Date: Wed, 4 Jun 2003 06:59:11 -0700 (PDT)
From: "tarik saleh" <tsaleh@rocketmail.com>
Subject: Drillium and classic eras, was Re: [CR]NOW: Drillium
To: chuckschmidt@earthlink.net, classicrendezvous@bikelist.org
In-Reply-To: <3EDD98F6.583A385@earthlink.net>


--- Chuck Schmidt <chuckschmidt@earthlink.net> wrote:
> Here's the article from Mark Bulgier's web
> site/archive (great site
> HIGHLY RECOMMENDED):
> As Light As Air by John Derven:
> http://bulgier.net/pics/bike/MagazineArticles/AsLightAsAir_1.jpg

-lots of other excellent stuff snipped-

Chuck, all,

Thanks for posting that article and the drillium history. I clearly remember reading that article in BG when I was still in High School and being blown away by it. Aside from the 1984 olympic "funny" track bikes, Bicycle Guide probably had the most to do with instilling the classic mentality in my cycling life. A somewhat distant third was the 5 or so years it took me to figure out how in &(%)# the messengers in nearby NYC stopped without brakes. ("with my feet" a large dreadlocked messenger told the 10 year old me, not helping me one little bit, fred flintstone popped to mind)

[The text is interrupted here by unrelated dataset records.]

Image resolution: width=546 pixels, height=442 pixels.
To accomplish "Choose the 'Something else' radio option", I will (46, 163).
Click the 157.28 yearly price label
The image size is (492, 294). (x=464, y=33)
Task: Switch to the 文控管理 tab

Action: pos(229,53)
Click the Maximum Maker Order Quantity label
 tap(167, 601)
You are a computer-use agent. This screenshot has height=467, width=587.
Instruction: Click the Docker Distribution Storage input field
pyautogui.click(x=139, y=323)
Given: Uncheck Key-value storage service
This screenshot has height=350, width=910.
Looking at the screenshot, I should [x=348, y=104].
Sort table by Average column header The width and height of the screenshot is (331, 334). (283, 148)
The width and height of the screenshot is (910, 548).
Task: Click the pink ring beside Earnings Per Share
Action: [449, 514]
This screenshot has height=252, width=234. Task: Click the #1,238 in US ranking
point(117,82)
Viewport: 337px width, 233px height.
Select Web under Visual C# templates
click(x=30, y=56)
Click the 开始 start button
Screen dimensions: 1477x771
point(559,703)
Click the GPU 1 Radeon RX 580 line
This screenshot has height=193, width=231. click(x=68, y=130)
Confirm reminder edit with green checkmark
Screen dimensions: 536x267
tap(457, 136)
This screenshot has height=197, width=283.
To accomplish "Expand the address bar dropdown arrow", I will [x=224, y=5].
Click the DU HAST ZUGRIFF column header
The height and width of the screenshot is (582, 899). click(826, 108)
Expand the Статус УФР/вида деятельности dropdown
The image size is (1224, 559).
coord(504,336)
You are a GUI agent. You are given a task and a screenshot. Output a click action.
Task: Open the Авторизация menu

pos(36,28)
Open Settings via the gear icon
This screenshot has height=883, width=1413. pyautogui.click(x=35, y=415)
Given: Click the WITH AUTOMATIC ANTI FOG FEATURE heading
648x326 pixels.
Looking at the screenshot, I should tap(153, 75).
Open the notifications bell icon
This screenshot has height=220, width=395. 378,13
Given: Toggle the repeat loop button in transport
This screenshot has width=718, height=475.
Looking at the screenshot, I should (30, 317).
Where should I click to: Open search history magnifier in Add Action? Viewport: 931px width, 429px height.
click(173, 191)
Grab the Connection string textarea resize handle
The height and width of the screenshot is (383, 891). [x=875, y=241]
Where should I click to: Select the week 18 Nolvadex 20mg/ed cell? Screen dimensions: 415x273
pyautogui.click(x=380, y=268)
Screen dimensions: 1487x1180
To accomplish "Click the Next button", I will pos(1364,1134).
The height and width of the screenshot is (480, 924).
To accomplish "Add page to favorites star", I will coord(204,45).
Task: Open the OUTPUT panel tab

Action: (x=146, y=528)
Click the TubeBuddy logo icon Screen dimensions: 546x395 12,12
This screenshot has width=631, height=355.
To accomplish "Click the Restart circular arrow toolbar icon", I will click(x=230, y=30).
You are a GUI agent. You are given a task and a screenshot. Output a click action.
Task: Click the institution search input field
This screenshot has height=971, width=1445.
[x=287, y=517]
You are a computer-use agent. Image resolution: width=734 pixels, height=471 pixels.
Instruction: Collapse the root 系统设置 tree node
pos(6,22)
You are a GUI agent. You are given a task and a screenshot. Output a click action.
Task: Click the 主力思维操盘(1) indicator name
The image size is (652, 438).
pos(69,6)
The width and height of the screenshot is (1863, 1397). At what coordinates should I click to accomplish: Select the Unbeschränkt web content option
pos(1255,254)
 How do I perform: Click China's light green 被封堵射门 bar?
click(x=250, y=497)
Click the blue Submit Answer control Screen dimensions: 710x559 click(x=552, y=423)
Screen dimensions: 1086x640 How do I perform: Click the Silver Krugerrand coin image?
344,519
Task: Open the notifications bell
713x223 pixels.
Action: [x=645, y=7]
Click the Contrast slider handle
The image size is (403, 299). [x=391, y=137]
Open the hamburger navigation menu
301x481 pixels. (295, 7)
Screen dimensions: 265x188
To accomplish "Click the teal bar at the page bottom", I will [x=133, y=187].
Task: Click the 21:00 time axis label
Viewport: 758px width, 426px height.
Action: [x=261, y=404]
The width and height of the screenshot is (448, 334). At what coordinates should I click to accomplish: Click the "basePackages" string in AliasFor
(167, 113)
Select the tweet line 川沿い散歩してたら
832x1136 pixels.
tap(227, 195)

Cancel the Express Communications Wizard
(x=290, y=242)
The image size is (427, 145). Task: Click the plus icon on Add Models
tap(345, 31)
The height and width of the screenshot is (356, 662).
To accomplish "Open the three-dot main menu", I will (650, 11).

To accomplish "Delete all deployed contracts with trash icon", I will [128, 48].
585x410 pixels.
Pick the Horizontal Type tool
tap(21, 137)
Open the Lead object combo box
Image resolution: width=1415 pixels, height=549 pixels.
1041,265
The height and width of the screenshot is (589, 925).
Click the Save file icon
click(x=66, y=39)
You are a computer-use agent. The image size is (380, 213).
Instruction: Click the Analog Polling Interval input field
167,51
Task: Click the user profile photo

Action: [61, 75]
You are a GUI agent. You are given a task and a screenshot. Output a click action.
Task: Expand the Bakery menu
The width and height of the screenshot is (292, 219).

The epiphany (for me at least) here is that the old BG was probably a bit anachronistic compared to other bike magazines when I was a high school kid, the hot tubes articles (which I cut out and saved in a binder), the history articles etc...

The era discussion for me is interesting as I came of cycling age (as a road rider) just after the classic era as defined by the list. My first real bike was an 85 ro 86 fuji allegro sport tourer. Black with contrasting seat panel (sticker probably) with a head badge and interesting lugs (with fuji cast in the fork crown).

After I got my next bike (an OT trek aluminum bike) I spent 2 weeks turning the fuji into a NYC messenger bike. I intended to run a 52 ring up front and a jockey pully as a rear cog, cause it would look cool. I flipped and chopped the handlebars, took about 20 pounds of crappy derailers and kickstands, racks, etc. etc. etc. off it, stripped the paint, rattlecan'd it, learned that jockey pullies are not the same as track cogs and pretty much learned everything about working on bikes in 2 weeks. A friend of mine and I were going to drill out the stem, but my practical father pointed out that the stem might break in half. We set out to do the Chainring, but we wore out a few drill bits in the process and gave up. I think we were pinning the chainring between sneaker and floor (concrete) and drilling away as the bit smoked and rounded out.

I really enjoyed seeing Chuck's Peter Johnson drillium spectacular at the Cirque.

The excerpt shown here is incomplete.